When one or both members of a couple enter aged care, they are normally considered to be “illness separated” for pension means testing.
Under this classification, combined assets and income are assessed and the couple asset and income thresholds are applied, but the rate of pension is higher – at the maximum rate, it is equal to two times the single rate, which many people wrongly interpret as being assessed as a single.
Being classified as “living separately and apart” doesn’t mean that you need to divorce and it certainly doesn’t mean that you cannot visit or provide financial support.Credit:Louise Kennerley
However, for some, it is possible to be treated as two singles when one or both members of the couple move into aged care. It is called “living separately and apart”.
It sounds a lot like being illness separated but it is very different.
Couples who are classified as “living separately and apart” – this classification can be determined even if both members live in the same aged-care home – are not assessed based on the joint assets and income of the couple, but as individuals.
No more what’s your is mine and vice versa. You can declare your assets and income on the basis of what you each own.
Being classified as “living separately and apart” doesn’t mean that you need to divorce and it certainly doesn’t mean that you cannot visit or provide financial support.
Key to meeting the criteria of “living separately and apart” is the care needs of at least one member of the couple, meaning that they are both physically separated and no longer able to participate in a member of a couple relationship. For example, one person may have moved into an aged-care home because of advanced Alzheimer’s disease.
Let’s look at an example.
Fred and Shirley are pensioners.
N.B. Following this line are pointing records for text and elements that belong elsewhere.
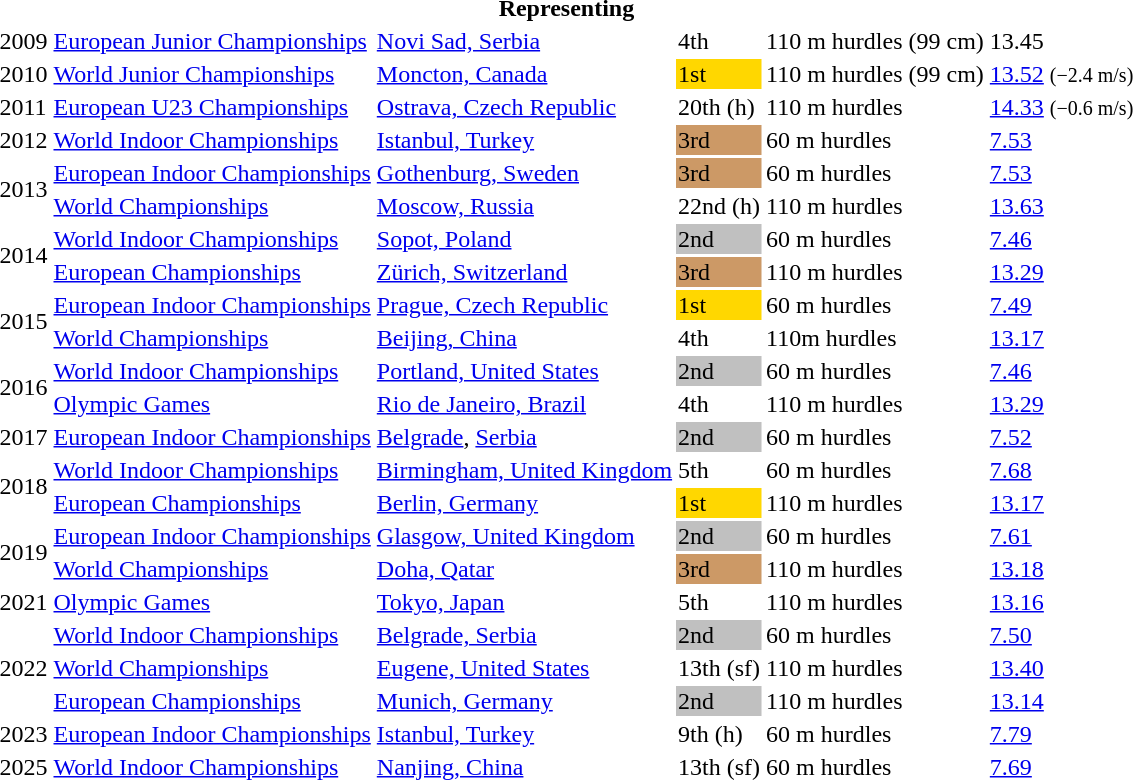
13th (sf) [720, 668]
Portland, United States [524, 371]
European U23 Championships [212, 107]
Sopot, Poland [524, 239]
Tokyo, Japan [524, 602]
Munich, Germany [524, 701]
Novi Sad, Serbia [524, 41]
Doha, Qatar [524, 569]
Rio de Janeiro, Brazil [524, 404]
Gothenburg, Sweden [524, 173]
22nd (h) [720, 206]
110m hurdles [876, 338]
Moscow, Russia [524, 206]
World Junior Championships [212, 74]
Prague, Czech Republic [524, 305]
Birmingham, United Kingdom [524, 470]
Ostrava, Czech Republic [524, 107]
Beijing, China [524, 338]
European Junior Championships [212, 41]
Eugene, United States [524, 668]
20th (h) [720, 107]
Moncton, Canada [524, 74]
9th (h) [720, 734]
Glasgow, United Kingdom [524, 536]
Zürich, Switzerland [524, 272]
Berlin, Germany [524, 503]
They have a house and shares in Fred’s name valued at $900,000 and $300,000, respectively, a joint bank account of $85,000 and personal assets of $10,000.
Shirley is entering aged care and has a condition which qualifies for being classified as “living separately and apart”. Fred will stay at home.
If Fred and Shirley were assessed as an illness-separated couple, the home would be exempt because Fred is living there, and half of the shares, bank accounts and personal assets would be assessed as Shirley’s.
Shirley would need to pay the market price for her accommodation, which could easily be $500,000 or more, and a small means-tested care fee of just over $1 per day.
Compare this with being classified as “living separately and apart”, where Shirley would be considered a low-means resident with no accommodation contribution and no means-tested care fee.
The difference, based on a $500,000 room, is about $25,000 a year, if she paid by daily payment.
However, if you are thinking about such a strategy, it is crucial to get advice from a retirement living and aged-care specialist.
You see, if the house is jointly owned, the spouse would normally exempt the other person’s share of the home for aged-care and pension means testing, but by separating, these exemptions are lost.
Just because you can, doesn’t always mean you should.